I appeal to my colleagues' humanity. I am a staunch democrat, humanist and, of course, sovereignist. I am all of those things, but one does not take precedence over the other when it comes to problems like this.

I am not saying that the federal government should have challenged that ruling because it came from a Quebec court. In any case, it is a court under federal jurisdiction that rendered that decision.

This ruling challenges us as legislators to do our job and stop off-loading the problems, the ethical, social and political questions to the courts. We have a job to do as legislators.

There is a sociology of law. In a society, the law evolves with people's consciences. I know I am straying from the technical details of the bill. However, I said from the outset that we agree in principle and on the grounds for discussion of this bill. I apologize for being overly philosophical today, but that is where the substance of the debate lies; it is ethical and it is political in the noblest sense of these words. Indeed, it is up to us to make the laws to ensure the well-being of all. It is a philosophical debate and, in a way, a theological debate that leads us to the law. However, regardless of how much time we spend on this, let us use substantive arguments.

When I hear arguments to the effect that this is a slippery slope, I think about the study of Bill C-14, during the last Parliament, when some people were practically saying that nursing homes and long-term care facilities would become euthanasia machines. I do not know of any evil people who work in health care, in any position. If such a person exists, then let them be fired, because they have no place there. I am not buying the slippery slope argument.
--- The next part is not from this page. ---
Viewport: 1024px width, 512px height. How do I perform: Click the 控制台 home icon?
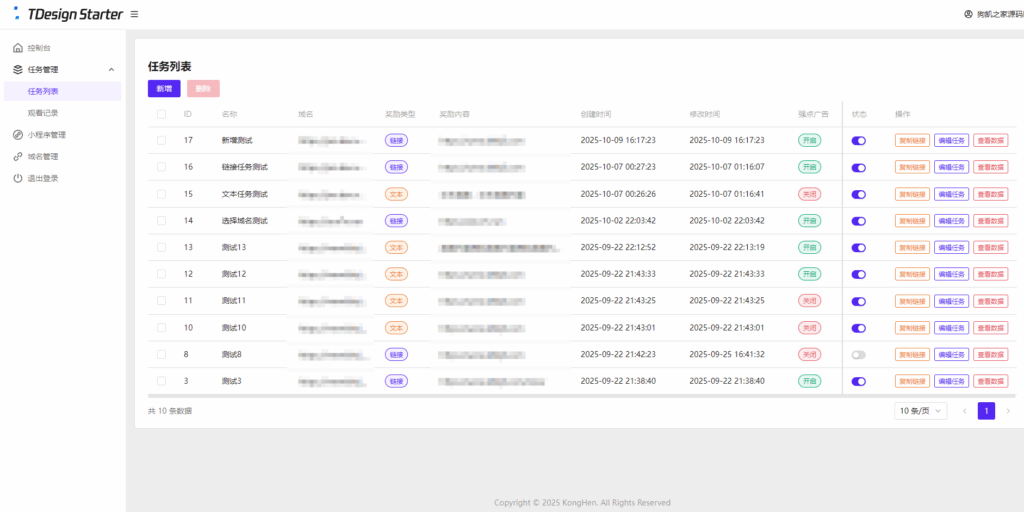point(18,48)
We must assume from the outset that all stakeholders in the health system are caring and compassionate. Yes, they sometimes experience difficulties. With just a slight increase in health transfers, they could provide better care and there might be more palliative care units in hospitals. Even though I do not believe that palliative care is the only solution, that is what people have been saying for 50 years. It makes no sense that there are not more palliative care units.

Not everyone asks for MAID. I talk a lot about those who do not pose a problem. In Quebec, where the Quebec law is in effect, the obligation to meet the criterion of a reasonably foreseeable natural death forces people to go to court or to go on hunger strikes. This criterion was unconscionable, and the courts handed down an appropriate ruling in that regard.

Therefore, I appeal to my colleagues' humanity.

Madam Speaker, I am going to offer four clarifications and then ask the member a question.

The first clarification is that, with respect to the conscience rights and whether they exist, they do exist in three places and I outlined them already: in the preamble, in subsection 241.2(9) of what was then C-14 and in the Carter jurisprudence. I think that is important, because this member is urging us to return to Supreme Court jurisprudence.

The second is about withdrawal of consent. Can it be done? Yes it can, through non-verbal means. That is entrenched in this bill.

The third is that the notion that people can die “all in one day”, and I am quoting the member opposite, is actually patently inaccurate in terms of the empirical evidence. There are two independent medical practitioners, completely divorced from the people who verify the identity of an individual, who determine the eligibility. Those people take some time to do so. It does not happen “all in one day.”

Finally, the issue about the independent witness going from one to two is simply to reduce one of the barriers.

If the concern is for ensuring that the autonomy and dignity of all individuals are entrenched here, does the member opposite agree that when the court, in Carter and in the Truchon decision, talks about ensuring that intolerable suffering is no longer continued, and that the dignity of those people who are making a personal choice about how they choose to exit this life should that be respected in the context of this legislation?